Overriding those changes, though, is a thinning of pragmatic, centrist veterans in both parties. Among those leaving are some of the Senate's most pragmatic lawmakers, nearly half the House's centrist Blue Dog Democrats and several moderate House Republicans.
That could leave the parties more polarized even as President Barack Obama and congressional leaders talk up the cooperation needed to tackle complex, vexing problems such as curbing deficits, revamping tax laws and culling savings from Medicare and other costly, popular programs.
"This movement away from the center, at a time when issues have to be resolved from the middle, makes it much more difficult to find solutions to major problems," said William Hoagland, senior vice president of the Bipartisan Policy Center, a private group advocating compromise.
In the Senate, moderate Scott Brown, R-Mass., lost to Democrat Elizabeth Warren, who will be one of the most liberal members. Another GOP moderate, Richard Lugar of Indiana, fell in the primary election. Two others, Kay Bailey Hutchison of Texas and Olympia Snowe of Maine, are retiring.

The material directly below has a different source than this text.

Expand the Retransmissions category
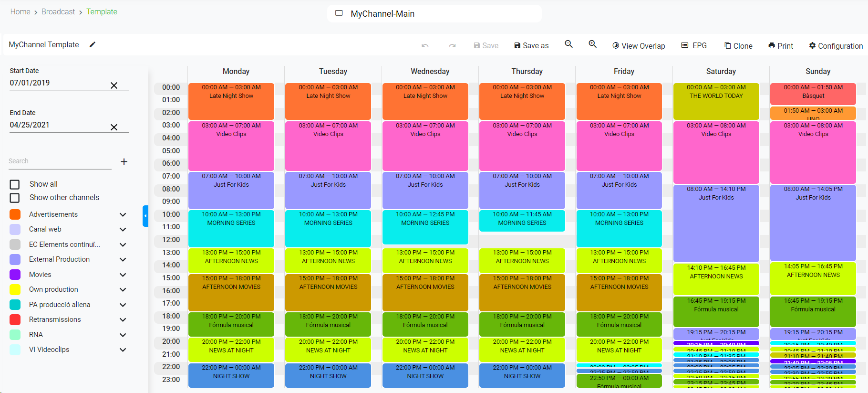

http://hosted.ap.org/dynamic/stories/U/US_EVOLVING_CONGRESS?SITE=AP&SECTION=HOME&TEMPLATE=DEFAULT&CTIME=2012-11-25-07-50-52
So-called bipartisan groups tend to lean mainstream Republican. Anything that is not mainstream Republican is some kind of extreme to them.
The only liberal in Congress is Bernie Sanders and he is not a Democrat, but votes like one. The rest are all some variation of DLC, which means they are about 92% moderate Republican.